Jet-Density of Finite-Gap Solutions for Classes of BKM Systems

TL;DR

The paper demonstrates that finite-gap solutions can approximate jets of initial data for certain BKM PDE systems, including KdV, Kaup–Boussinesq, and Camassa–Holm, with varying degrees of surjectivity.

Contribution

It introduces an algebraic finite-reduction map that connects solutions of Stäckel systems to BKM PDEs, establishing jet-surjectivity results for key classes.

Findings

Finite-gap solutions approximate jets of initial data for BKM systems.

Full jet-surjectivity achieved for KdV and Kaup–Boussinesq classes.

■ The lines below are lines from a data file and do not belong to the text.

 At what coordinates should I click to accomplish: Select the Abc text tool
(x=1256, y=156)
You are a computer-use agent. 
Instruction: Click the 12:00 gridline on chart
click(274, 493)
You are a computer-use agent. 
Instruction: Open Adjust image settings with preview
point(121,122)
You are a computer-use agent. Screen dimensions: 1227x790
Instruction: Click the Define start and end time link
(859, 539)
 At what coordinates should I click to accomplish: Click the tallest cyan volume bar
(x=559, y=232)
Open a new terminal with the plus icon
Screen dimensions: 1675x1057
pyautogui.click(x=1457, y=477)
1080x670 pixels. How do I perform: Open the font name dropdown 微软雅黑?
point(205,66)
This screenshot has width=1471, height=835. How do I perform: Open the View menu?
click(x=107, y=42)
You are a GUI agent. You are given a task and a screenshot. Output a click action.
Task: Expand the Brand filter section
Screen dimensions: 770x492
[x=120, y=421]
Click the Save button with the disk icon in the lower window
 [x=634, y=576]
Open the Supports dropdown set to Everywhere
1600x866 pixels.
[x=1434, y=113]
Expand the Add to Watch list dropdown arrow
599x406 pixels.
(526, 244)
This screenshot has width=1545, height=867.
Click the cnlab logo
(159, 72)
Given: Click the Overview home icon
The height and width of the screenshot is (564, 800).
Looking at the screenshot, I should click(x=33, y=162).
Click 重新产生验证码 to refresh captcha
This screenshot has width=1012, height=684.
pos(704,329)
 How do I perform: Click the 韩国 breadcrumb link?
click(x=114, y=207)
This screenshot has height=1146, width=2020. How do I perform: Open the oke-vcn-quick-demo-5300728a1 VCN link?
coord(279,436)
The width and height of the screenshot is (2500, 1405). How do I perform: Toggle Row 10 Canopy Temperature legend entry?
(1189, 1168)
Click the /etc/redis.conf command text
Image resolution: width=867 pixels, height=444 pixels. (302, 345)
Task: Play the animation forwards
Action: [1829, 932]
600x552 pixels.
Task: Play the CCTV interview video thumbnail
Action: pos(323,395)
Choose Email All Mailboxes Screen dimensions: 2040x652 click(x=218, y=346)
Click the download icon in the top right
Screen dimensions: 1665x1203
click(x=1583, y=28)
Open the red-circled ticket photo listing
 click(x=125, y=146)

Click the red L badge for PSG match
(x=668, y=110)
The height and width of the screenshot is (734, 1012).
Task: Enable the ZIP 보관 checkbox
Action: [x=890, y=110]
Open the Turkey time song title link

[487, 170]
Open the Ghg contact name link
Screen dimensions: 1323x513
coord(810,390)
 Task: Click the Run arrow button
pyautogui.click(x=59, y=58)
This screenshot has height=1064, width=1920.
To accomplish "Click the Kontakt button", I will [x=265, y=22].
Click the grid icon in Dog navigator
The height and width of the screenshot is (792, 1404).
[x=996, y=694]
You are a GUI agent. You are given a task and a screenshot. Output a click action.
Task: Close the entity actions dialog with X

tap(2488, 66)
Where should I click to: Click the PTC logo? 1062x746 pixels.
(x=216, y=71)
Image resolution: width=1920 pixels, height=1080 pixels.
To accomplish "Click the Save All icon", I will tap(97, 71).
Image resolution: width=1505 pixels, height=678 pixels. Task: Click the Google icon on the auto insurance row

Partial jet-surjectivity established for Camassa–Holm class over real and complex domains.

Abstract

We show that jets of initial data can be approximated up to arbitrary order by finite-gap solutions for classes of so-called BKM systems of PDEs introduced by Bolsinov--Konyaev--Matveev, which include classical PDEs such as KdV, Kaup--Boussinesq and Camassa--Holm. Finite-gap solutions are obtained via a finite-reduction map, defined algebraically, which sends solutions of a St\"ackel system to solutions of the BKM PDE. For the classes containing KdV and Kaup--Boussinesq we obtain full jet-surjectivity via a triangular structure, whereas for the class containing Camassa--Holm we establish jet-surjectivity on an open set of initial data over $\mathbb{R}$ and a Zariski-open (dense) set over $\mathbb{C}$.